All that is wanted is a word-for-word copy of the line with "30 Minute (576, 2482)" and every line after it in the data below.

Dataset:
--
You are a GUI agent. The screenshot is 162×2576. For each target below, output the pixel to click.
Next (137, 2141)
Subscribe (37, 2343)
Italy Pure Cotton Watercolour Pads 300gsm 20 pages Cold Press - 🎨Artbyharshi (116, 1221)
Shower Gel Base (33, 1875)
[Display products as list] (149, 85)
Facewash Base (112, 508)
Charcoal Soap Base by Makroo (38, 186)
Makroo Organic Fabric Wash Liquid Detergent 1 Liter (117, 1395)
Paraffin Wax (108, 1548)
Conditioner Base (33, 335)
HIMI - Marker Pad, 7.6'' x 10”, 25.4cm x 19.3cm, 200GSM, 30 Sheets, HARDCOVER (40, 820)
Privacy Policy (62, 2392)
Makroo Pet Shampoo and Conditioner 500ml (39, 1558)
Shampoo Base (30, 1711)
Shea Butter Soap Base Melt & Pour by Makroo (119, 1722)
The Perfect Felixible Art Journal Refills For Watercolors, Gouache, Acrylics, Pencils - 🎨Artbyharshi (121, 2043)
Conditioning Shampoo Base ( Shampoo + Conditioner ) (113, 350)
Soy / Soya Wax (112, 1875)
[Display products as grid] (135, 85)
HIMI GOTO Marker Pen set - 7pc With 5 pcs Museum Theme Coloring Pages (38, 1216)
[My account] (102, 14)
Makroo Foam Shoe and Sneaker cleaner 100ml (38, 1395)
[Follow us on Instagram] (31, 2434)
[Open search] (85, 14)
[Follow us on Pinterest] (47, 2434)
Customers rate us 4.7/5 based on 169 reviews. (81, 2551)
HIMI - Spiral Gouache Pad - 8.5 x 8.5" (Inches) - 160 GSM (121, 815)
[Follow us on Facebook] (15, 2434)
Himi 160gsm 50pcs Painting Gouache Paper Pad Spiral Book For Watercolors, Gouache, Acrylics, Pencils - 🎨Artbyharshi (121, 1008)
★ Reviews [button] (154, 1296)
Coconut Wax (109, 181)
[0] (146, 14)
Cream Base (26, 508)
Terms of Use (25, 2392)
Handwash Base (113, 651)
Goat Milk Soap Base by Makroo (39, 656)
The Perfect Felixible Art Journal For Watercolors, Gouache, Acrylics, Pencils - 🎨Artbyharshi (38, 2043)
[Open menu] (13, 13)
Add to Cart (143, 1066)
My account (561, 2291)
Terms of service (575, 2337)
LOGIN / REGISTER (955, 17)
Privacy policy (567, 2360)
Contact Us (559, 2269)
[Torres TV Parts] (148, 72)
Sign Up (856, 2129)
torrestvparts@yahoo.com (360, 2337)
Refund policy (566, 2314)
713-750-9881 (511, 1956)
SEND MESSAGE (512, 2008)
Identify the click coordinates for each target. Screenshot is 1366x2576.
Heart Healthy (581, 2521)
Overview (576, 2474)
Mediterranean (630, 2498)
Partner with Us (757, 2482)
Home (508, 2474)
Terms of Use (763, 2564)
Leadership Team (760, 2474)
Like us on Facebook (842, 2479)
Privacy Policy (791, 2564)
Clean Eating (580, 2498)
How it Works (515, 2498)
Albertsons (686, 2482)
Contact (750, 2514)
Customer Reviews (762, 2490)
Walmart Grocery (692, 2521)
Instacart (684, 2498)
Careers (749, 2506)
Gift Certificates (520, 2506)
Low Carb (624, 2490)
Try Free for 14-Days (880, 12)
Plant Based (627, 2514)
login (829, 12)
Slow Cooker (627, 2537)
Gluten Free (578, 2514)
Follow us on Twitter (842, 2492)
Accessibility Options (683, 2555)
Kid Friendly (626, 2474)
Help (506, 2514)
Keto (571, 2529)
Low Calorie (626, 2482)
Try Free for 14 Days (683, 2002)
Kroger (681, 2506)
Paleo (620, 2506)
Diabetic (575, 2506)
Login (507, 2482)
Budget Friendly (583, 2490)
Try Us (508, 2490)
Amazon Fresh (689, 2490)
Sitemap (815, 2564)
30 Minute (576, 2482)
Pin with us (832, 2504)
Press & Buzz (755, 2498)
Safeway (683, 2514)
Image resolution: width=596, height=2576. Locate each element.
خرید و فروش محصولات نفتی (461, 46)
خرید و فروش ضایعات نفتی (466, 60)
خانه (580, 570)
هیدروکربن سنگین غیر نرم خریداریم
--
Result of this task:
30 Minute (576, 2482)
Pin with us (832, 2504)
Press & Buzz (755, 2498)
Safeway (683, 2514)
Image resolution: width=596, height=2576. Locate each element.
خرید و فروش محصولات نفتی (461, 46)
خرید و فروش ضایعات نفتی (466, 60)
خانه (580, 570)
هیدروکربن سنگین غیر نرم خریداریم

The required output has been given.